How to Fight Awful Book Reviews

You can fight bad book reviews in many ways:

  • Take a fresh look
  • Write more
  • Someone will always dislike your work
  • Focus on readers who love you
  • Trust in your family members

Before an attempt to delete poor book reviews, you might try to separate your feelings and observe it from another angle. Maybe the person who left a bad review hated your protagonist because of personal reasons.

Or maybe something else happened to your reader on that particular day when they decided to leave a bad book review. Sometimes that’s all that people do – they shake off their bad days on someone unrelated. What if your reader left multiple poor book reviews that day to various authors?

Move on to writing more. Thus you’ll improve your writing. There’s not a stronger “cure” to poor writing than to write more and learn about your mistakes. If the book review you received pointed out some mistakes, writing more will correct them in the future.

Realize that there will always be people who won’t like your work.

Maybe your book cover or a book blurb made them think they’ll like it.

Maybe your returning readers come back one day and buy a book and they decide it’s not as good.

The more books you write, the bigger the chances that this will happen.

Let them. Thank them. Once your readers feel they’re heard and understood, they’ll probably come back and see if there’s still something you wrote that they will love.

Show that review to your most valuable and closest readers and ask them what they think.

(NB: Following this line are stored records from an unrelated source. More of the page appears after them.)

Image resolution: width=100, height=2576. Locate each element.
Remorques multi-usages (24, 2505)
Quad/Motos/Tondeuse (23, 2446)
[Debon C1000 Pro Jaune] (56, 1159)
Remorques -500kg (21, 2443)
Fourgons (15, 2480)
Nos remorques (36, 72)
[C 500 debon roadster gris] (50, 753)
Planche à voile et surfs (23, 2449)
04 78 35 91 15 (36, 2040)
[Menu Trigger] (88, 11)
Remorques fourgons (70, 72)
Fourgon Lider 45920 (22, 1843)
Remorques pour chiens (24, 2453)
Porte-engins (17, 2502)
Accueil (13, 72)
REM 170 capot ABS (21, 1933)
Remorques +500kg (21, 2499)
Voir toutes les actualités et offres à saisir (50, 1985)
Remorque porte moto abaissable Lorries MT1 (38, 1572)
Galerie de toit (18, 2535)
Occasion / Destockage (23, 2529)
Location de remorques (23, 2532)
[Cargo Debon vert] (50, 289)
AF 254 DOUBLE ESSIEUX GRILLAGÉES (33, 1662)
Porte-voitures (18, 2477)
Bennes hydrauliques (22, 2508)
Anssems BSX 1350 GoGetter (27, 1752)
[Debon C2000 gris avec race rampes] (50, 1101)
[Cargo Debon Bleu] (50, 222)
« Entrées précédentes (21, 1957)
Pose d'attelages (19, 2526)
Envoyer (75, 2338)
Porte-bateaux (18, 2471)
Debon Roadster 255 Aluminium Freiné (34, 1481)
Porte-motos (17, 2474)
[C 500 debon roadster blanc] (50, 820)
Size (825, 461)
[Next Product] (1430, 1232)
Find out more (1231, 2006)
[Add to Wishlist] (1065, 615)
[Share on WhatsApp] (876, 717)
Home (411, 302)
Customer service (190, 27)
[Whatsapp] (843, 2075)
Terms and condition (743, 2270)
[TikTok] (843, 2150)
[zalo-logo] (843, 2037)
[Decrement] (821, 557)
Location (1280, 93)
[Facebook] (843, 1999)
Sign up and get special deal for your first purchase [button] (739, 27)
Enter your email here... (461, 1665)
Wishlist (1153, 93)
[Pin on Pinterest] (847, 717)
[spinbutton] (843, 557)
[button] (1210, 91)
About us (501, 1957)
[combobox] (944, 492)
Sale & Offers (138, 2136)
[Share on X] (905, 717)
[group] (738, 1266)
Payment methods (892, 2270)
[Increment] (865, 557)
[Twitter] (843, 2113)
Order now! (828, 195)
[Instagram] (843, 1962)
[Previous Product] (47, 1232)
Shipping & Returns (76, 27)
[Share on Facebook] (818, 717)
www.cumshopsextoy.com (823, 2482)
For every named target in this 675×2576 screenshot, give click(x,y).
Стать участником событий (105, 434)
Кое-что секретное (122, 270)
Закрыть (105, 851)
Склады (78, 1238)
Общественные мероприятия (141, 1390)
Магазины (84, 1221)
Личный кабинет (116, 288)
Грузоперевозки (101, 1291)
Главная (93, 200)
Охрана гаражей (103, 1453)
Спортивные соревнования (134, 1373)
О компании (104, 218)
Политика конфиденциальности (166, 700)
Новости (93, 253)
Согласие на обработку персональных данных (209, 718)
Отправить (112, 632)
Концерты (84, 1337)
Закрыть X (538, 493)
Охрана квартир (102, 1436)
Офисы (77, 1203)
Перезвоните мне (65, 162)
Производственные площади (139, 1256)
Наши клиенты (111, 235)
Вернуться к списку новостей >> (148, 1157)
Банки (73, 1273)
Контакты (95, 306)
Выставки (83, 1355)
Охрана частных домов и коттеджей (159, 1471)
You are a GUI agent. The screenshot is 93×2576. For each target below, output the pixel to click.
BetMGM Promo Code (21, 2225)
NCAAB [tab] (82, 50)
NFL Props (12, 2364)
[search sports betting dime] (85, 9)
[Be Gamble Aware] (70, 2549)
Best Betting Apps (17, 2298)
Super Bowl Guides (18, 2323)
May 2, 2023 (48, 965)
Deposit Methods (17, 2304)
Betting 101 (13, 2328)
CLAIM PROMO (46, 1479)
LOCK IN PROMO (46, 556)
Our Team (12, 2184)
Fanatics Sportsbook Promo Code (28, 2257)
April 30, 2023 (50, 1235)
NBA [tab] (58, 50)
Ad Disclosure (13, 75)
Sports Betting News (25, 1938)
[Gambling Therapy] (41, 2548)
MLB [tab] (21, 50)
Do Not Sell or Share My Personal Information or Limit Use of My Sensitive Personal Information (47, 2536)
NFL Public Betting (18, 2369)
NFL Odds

Discuss it with a family member who you trust and who read your works.

Do your best to take what you think is positive from bad book reviews and think about what can help you move forward with your writing.

Unpleasant book reviews – final thought

We can all learn from each other and maybe that person was sent to you so that you can really improve some aspects of your writing.

At the end of the day, you still made a sale. And that’s something you should consider to be a small win.